Seul un éclair de soleil lui avait permis de remarquer la petite bête qui
s’échinait à monter et descendre sur son fil avec une obstination que seule une
fourmi voulant porter une feuille dix fois plus grosse qu’elle, égalait. Il
s’arrêta et regarda l’araignée faire, fasciné. Il essayait de comprendre ce
qu’elle faisait : la toile semblait pourtant complète, d’une régularité
mathématique, idéalement disposée au cœur de branches de buis construisant
ainsi un piège idéal pour capturer les insectes de passage. Tout à coup,
l’araignée se dressa sur ses pattes et fustigea le voyageur :
- Vous voulez ma photo ? fit-elle en fronçant ses
pattes pour montrer qu’elle n’était pas contente.
Le voyageur fit un bond en arrière, ahuri. « Je
deviens dingue ou quoi ? Marcher seul ne me réussit pas » se dit-il
en écarquillant les yeux.
- Vous ne voulez pas me laisser tranquille non ?

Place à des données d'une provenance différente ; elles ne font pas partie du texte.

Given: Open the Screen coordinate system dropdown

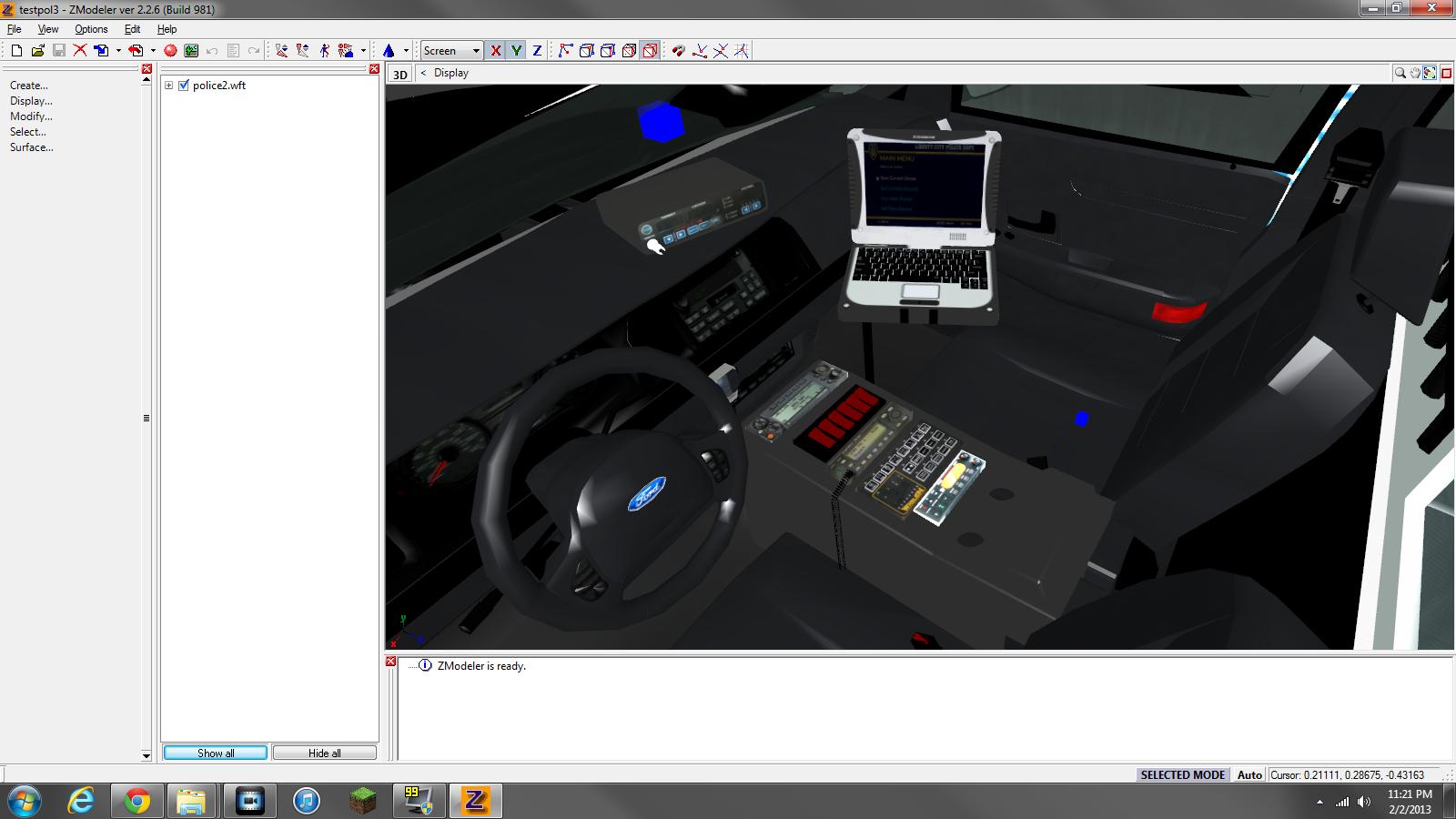Looking at the screenshot, I should pyautogui.click(x=451, y=51).
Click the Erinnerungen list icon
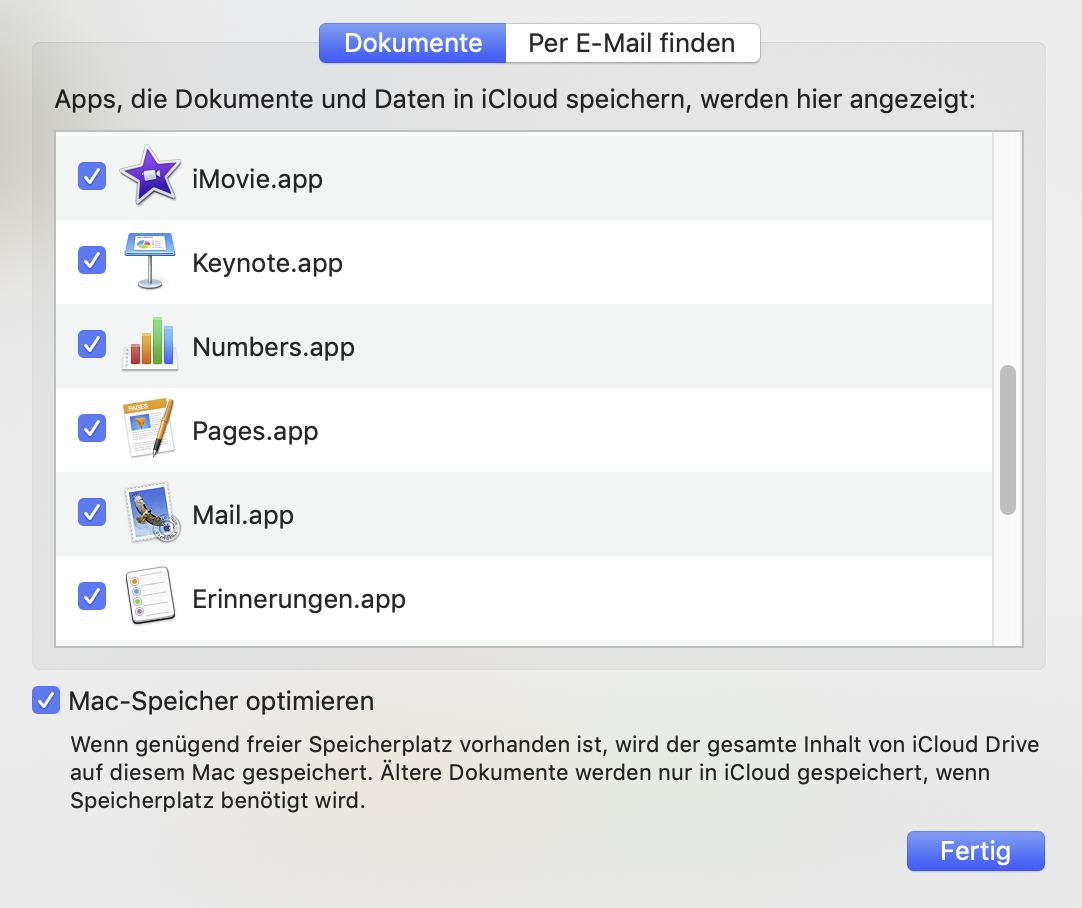This screenshot has width=1082, height=908. (x=150, y=597)
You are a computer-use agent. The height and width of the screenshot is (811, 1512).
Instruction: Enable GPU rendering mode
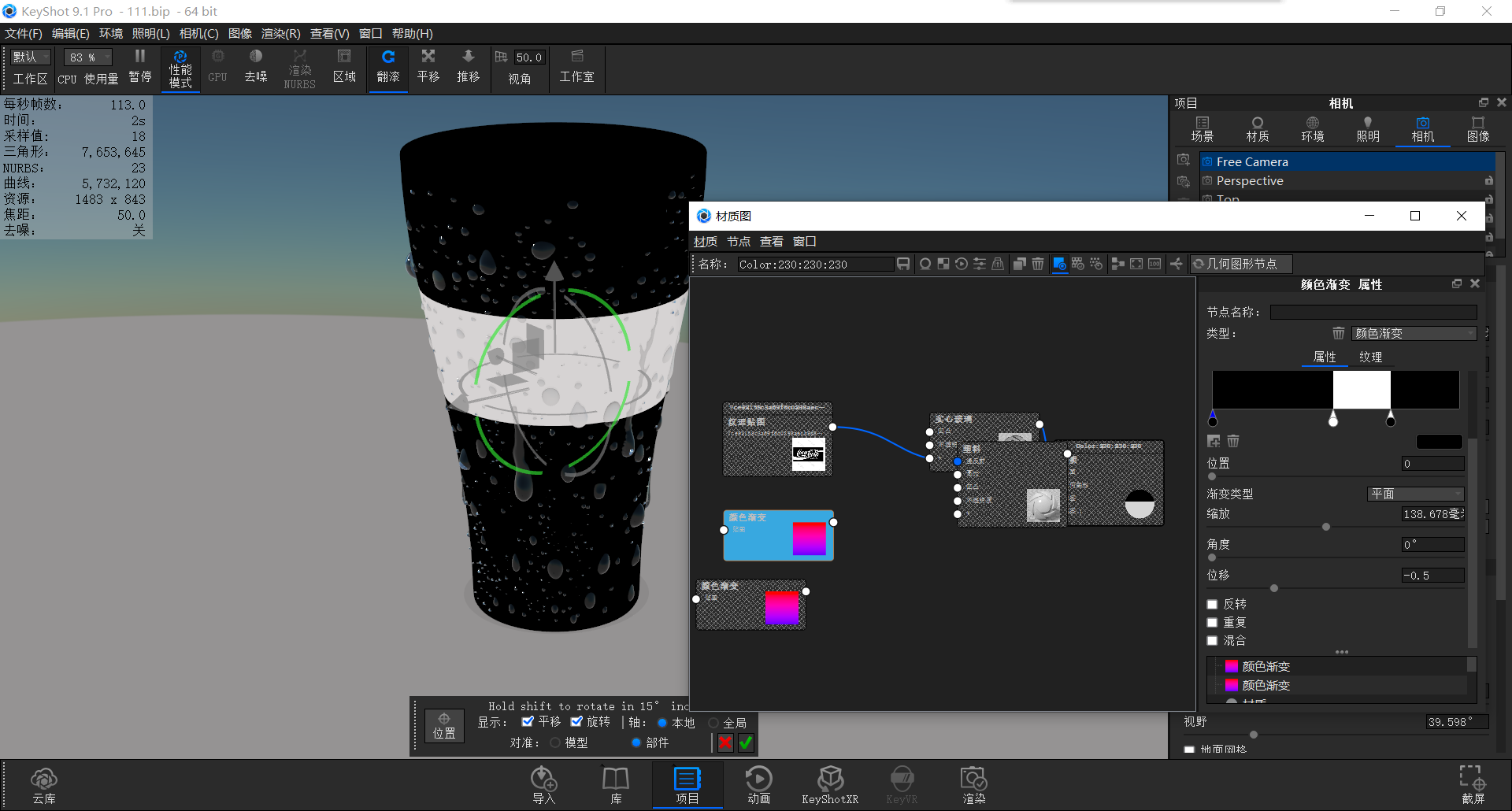pos(217,69)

Vous ne voyez pas que je travaille ? continua l’arachnide furax.
- Pardonnez-moi, je ne vous avais pas vue, se surprit à
répondre le voyageur.
- Oui mais maintenant que vous m’avez vue, pourriez-vous
enlever votre nez de ma toile s’il vous plait ?
- Vous exagérez un peu. Avouez que je n’ai pas touché
votre toile. Je vous regardais simplement faire. Votre travail est fascinant,
vous savez ?
Il se rendit compte tout à coup de son délire ?!

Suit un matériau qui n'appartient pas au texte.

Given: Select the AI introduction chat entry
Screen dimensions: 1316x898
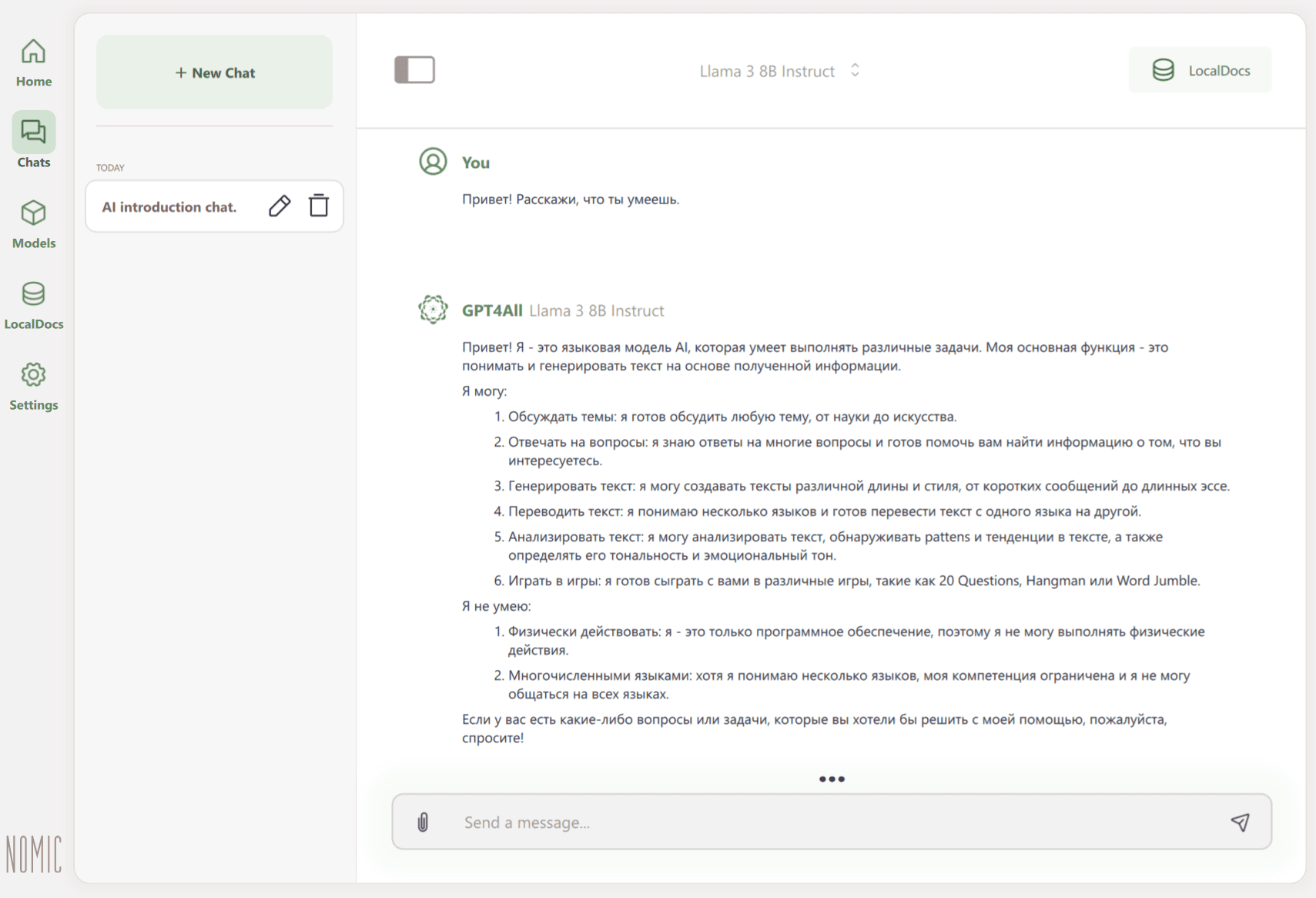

« Une araignée qui parle ? Qu’est-ce que c’est que ça ?? Ce doit
être le soleil qui m’a tapé sur la tête » pensa-t-il. Ça lui était déjà
arrivé une fois lors d’une longue marche sans boire suffisamment d’eau :
troubles de la vue, vertiges légers, étourdissements passagers. Il avait suffi
de se reposer un peu et de boire pour que tout redevienne normal. Il va falloir
qu’il se surveille.
- Ah bon ? Vous trouvez ? fit-elle flattée, au
moment où le voyageur s’apprêtait à reprendre son chemin.
Résigné, le voyageur continua la conversation. Après
tout, même si ce n’était qu’un rêve ou une hallucination, la discussion ne
manquait pas d’intérêt.
- Oui, s’exclamât-il, c’est un modèle de régularité et
de beauté. Je suis sûr que si on analysait votre construction, on y trouverait
le nombre d’or.
- Le nombre d’or ? interrogea l’araignée.

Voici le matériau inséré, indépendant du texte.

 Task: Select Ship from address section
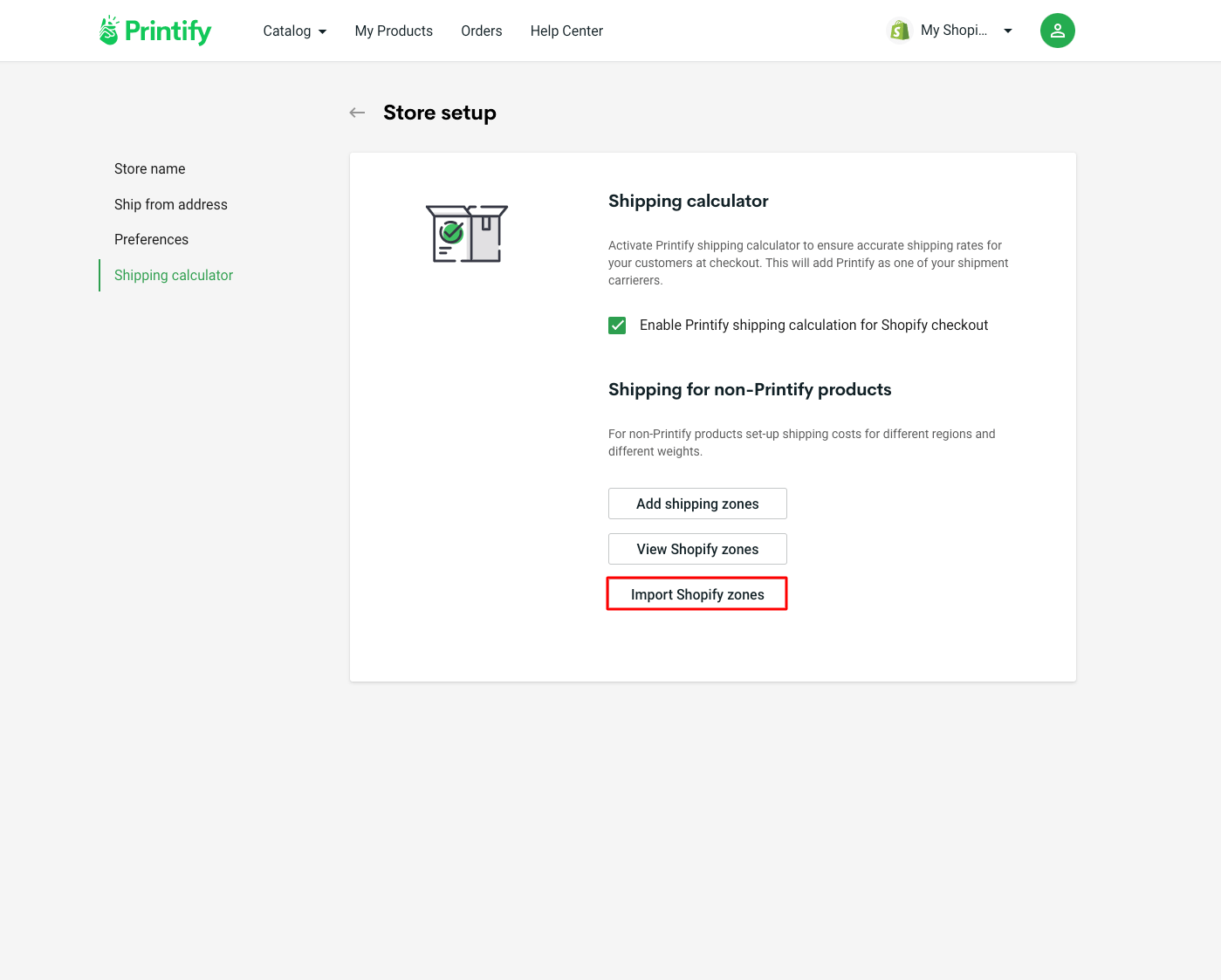(171, 204)
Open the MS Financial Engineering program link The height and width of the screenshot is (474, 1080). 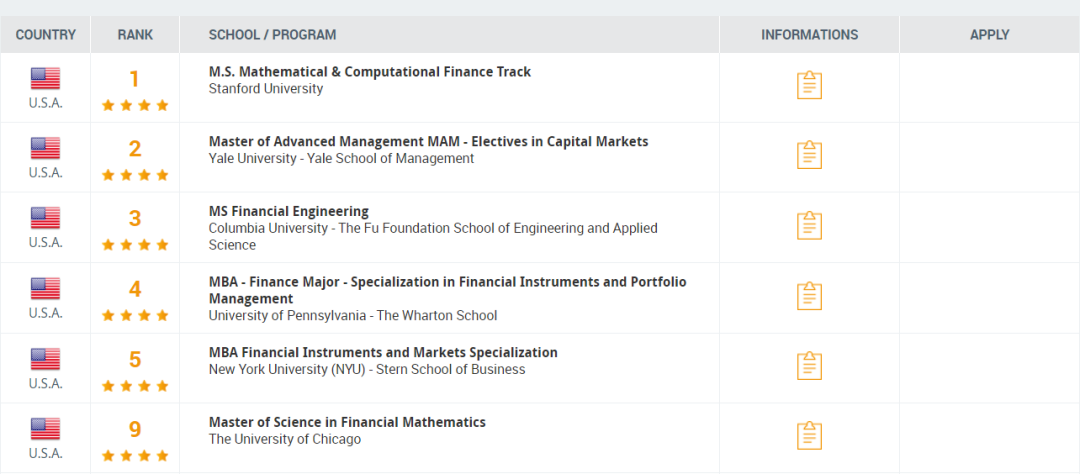point(289,211)
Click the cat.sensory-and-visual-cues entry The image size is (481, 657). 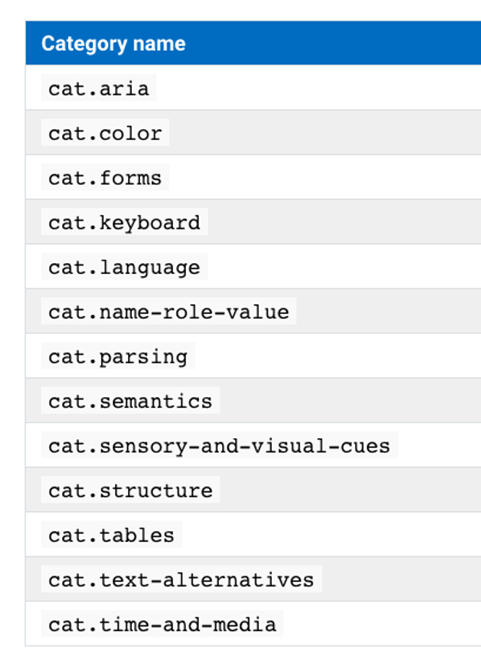click(x=220, y=445)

- Oui. Un nombre en géométrie…
« Comment vais-je me sortir de
cette situation ? » pensa-t-il.
- Heu, excusez-moi, le nombre d’or décrit une
particularité qu’on retrouve souvent dans la nature. Par exemple, si vous avez
déjà vu une herbe qui se replie en une spirale parfaite, il y a des
chances que cette herbe ait utilisé sans le savoir le nombre d’or. Vous trouvez
cela aussi sur le dessin que forment les écailles d’une pomme de pin, qui
possède treize spirales dans un sens et huit dans l’autre. Et ce rapport de 1,6
environ se retrouve dans la proportion entre la dimension de la Terre et celle
de la Lune. Et quand je regarde votre toile, elle est tellement harmonieusement
construite qu’elle doit respecter les proportions du nombre d’or.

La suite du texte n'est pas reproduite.